The Apache Pow Wow

Pirates: Then and Now

Cindy Tse, Staff Writer

It’s no secret that Hollywood tends to romanticize things  viewed through the lenses of real life that are much less appealing and sometimes downright criminal. Pirates in particular have gone through the Hollywood glamor treatment too many times to count. Though most people in recent generations would recognize them in the form of the Pirates of the Caribbean movie series. However, the truth is, being a swashbuckling sailor in the old days was a trial and often undertaken by those who had little or no other options. These criminals of the high seas still exist today, and though they have similar motivations of their predecessors, their methods are far different.

Information provided:

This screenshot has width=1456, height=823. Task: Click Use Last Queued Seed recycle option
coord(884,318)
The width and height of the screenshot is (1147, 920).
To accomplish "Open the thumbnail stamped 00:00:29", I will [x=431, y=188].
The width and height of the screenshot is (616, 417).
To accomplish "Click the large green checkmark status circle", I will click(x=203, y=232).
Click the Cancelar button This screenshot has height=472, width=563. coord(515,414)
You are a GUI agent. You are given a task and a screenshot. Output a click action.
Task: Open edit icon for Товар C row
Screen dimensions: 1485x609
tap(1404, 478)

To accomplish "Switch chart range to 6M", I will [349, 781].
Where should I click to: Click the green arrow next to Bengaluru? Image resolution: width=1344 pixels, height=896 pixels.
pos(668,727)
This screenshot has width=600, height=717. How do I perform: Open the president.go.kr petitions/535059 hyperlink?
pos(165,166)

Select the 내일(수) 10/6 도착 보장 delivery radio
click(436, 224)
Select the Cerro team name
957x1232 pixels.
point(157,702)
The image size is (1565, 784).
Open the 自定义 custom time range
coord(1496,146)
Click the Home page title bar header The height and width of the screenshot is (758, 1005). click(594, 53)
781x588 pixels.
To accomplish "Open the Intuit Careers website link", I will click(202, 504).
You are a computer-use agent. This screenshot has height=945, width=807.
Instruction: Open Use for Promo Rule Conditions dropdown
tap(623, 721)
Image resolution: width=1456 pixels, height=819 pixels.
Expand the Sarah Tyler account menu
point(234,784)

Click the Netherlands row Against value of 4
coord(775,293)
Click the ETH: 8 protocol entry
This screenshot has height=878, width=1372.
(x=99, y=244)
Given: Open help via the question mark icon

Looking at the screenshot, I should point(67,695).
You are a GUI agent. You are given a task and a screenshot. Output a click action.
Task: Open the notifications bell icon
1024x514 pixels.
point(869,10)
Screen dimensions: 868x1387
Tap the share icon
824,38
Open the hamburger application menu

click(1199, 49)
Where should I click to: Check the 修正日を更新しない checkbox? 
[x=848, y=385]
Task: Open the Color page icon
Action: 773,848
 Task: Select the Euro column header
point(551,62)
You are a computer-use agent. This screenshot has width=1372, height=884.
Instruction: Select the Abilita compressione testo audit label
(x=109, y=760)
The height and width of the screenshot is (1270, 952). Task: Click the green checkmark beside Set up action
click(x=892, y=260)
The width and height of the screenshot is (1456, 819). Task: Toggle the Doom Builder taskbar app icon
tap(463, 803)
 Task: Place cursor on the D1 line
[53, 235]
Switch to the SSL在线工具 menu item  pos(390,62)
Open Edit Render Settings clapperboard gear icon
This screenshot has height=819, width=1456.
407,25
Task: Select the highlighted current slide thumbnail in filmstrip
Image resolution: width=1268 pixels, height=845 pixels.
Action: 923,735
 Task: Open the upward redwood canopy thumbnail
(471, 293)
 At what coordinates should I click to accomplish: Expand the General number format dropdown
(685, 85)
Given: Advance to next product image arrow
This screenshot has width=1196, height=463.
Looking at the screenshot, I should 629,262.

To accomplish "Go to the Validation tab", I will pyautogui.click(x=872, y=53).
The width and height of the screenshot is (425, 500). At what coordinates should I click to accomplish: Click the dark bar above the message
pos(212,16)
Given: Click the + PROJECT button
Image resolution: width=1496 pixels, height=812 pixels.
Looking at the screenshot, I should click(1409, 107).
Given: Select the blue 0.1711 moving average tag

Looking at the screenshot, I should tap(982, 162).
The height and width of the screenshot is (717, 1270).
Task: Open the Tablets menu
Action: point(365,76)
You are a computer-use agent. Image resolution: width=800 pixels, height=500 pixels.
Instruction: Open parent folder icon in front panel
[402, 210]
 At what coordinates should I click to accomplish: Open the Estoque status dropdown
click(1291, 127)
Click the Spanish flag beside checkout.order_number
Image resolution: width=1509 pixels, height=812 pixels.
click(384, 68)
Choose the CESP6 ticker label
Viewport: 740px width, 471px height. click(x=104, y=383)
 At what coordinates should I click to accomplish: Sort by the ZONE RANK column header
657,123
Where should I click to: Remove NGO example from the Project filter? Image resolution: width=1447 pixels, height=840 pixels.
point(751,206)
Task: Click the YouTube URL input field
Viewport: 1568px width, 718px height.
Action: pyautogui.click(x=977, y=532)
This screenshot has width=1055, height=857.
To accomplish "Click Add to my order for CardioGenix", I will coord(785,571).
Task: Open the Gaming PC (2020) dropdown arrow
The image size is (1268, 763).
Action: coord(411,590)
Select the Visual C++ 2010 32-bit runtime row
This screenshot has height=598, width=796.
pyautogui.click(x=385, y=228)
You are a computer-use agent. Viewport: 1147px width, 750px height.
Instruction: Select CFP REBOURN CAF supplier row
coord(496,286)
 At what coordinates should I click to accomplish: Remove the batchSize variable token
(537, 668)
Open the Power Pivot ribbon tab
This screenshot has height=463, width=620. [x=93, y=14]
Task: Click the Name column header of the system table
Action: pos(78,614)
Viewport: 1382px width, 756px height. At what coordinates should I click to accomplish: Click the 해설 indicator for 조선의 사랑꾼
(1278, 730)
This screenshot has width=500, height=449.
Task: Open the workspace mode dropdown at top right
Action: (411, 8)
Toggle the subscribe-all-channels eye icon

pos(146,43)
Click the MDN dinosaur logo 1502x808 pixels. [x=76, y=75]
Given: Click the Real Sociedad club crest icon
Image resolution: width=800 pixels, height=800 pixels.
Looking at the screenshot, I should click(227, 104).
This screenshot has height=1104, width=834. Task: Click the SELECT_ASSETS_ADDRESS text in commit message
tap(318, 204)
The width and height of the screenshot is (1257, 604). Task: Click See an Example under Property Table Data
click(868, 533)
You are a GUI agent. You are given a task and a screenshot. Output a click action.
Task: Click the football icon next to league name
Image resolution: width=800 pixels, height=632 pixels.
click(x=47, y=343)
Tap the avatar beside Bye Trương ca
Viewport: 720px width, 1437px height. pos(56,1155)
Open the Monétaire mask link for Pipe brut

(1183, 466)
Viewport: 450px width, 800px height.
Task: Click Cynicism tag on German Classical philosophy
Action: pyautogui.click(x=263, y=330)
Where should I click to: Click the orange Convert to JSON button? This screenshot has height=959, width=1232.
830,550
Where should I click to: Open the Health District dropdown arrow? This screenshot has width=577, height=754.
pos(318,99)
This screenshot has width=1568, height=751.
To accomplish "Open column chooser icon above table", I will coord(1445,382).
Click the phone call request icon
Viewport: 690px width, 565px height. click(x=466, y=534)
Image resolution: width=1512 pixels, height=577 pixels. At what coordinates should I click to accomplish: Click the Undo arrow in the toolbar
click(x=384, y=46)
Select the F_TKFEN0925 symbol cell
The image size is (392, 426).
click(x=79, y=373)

What you should do:
Extract the entire pirates article above and reproduce it verbatim, from its first line through its final sentence.

Task answer:
The Apache Pow Wow

Pirates: Then and Now

Cindy Tse, Staff Writer

It’s no secret that Hollywood tends to romanticize things  viewed through the lenses of real life that are much less appealing and sometimes downright criminal. Pirates in particular have gone through the Hollywood glamor treatment too many times to count. Though most people in recent generations would recognize them in the form of the Pirates of the Caribbean movie series. However, the truth is, being a swashbuckling sailor in the old days was a trial and often undertaken by those who had little or no other options. These criminals of the high seas still exist today, and though they have similar motivations of their predecessors, their methods are far different.